Super slick logging with PapertrailApp
Let’s be honest, basic logging is not hard. Watching logs scroll by is just a tail away. Even shipping most logs to other hosts isn’t hard. However when you start adding these things together, throw in a dash of web interface, a sprinkle of filtering and a heavy dollop of integration… it gets to be a rather large “hack”. So why hack it when you can use a ready-made solution for next to no cost? That’s what I found in Papertrail.
My specific use case was monitoring and logging a variable number of Squid proxies running in Docker containers. Squid was setup to log to /dev/stdout which makes it easy to watch in your favorite Docker interface, however monitoring multiple copies at the same time (since the traffic is load balanced evenly) proved to be an annoyance. There are other logging solutions available to me, but this data is something I wanted to be able to regularly look at and didn’t care about keeping. Papertrail turned out to be perfect for this scenario.
The pricing is a great start. 100 MB/month for free (with 48 hours of searching) is more than enough for most small projects. The biggest concern is the search time, but rarely do most people need to go back more than a day or two searching logs. If you want something more than their free plan, it’s totally customizable. One could opt for 1 GB/mo with 1 day of search for just $5/mo or 4 weeks of search for $14/mo. The volume of logs and duration of search is whatever makes you happy. For me it’s 2 GB/mo and 3 days of search for $15/mo. There’s even an option to push the archives into AWS S3 which I don’t utilize since my data is transient.
There are also a number of bonus features such as the ability to save searches and push alerts into other systems. The alert service list includes a wide range of common targets (such as CloudWatch, Boundry, DataDog and Pagerduty), along with some more versatile options (such as SNS, Slack and Webhooks). They’ve obviously put some thought into the alerting piece since you can configure the frequency and minimum number of matching events. Smart users will be able to take the output of these “alerts” and extend it even further.

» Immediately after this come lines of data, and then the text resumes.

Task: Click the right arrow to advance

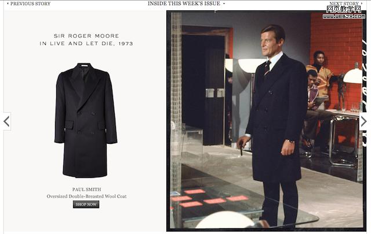Action: (363, 121)
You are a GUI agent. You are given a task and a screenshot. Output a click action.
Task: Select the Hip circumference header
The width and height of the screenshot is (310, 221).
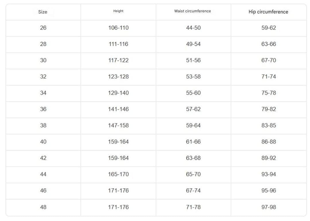pyautogui.click(x=268, y=12)
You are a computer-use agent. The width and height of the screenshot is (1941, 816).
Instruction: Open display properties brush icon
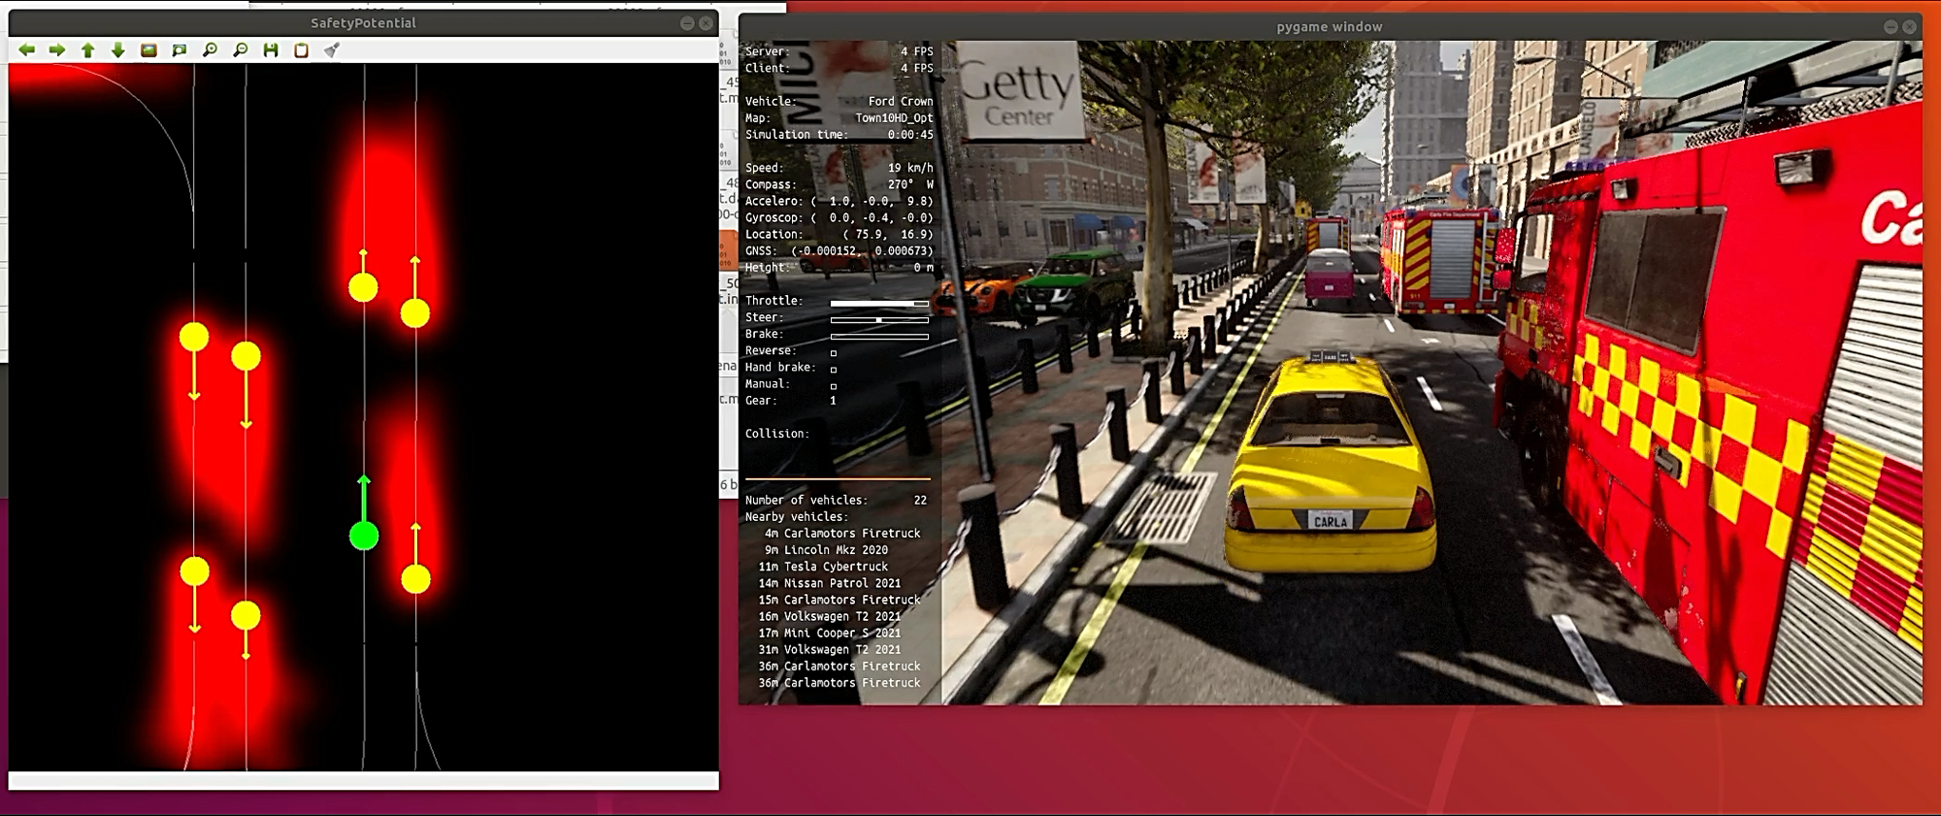(332, 49)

For example, my preference in output is Datadog which I’ve used to generate the real-time traffic chart you see to the left. That chart goes up on my Docker dashboard where I can easily compare in-app events (i.e. hits to Squid) against other system statistics (i.e. bandwidth usage).
If you happen to be interested in logging Docker containers as well, there is a one line solution to start a logspout container. Between the ease of launching a container and Papertrail, there is no reason you shouldn’t be up and logging in less than 5 minutes.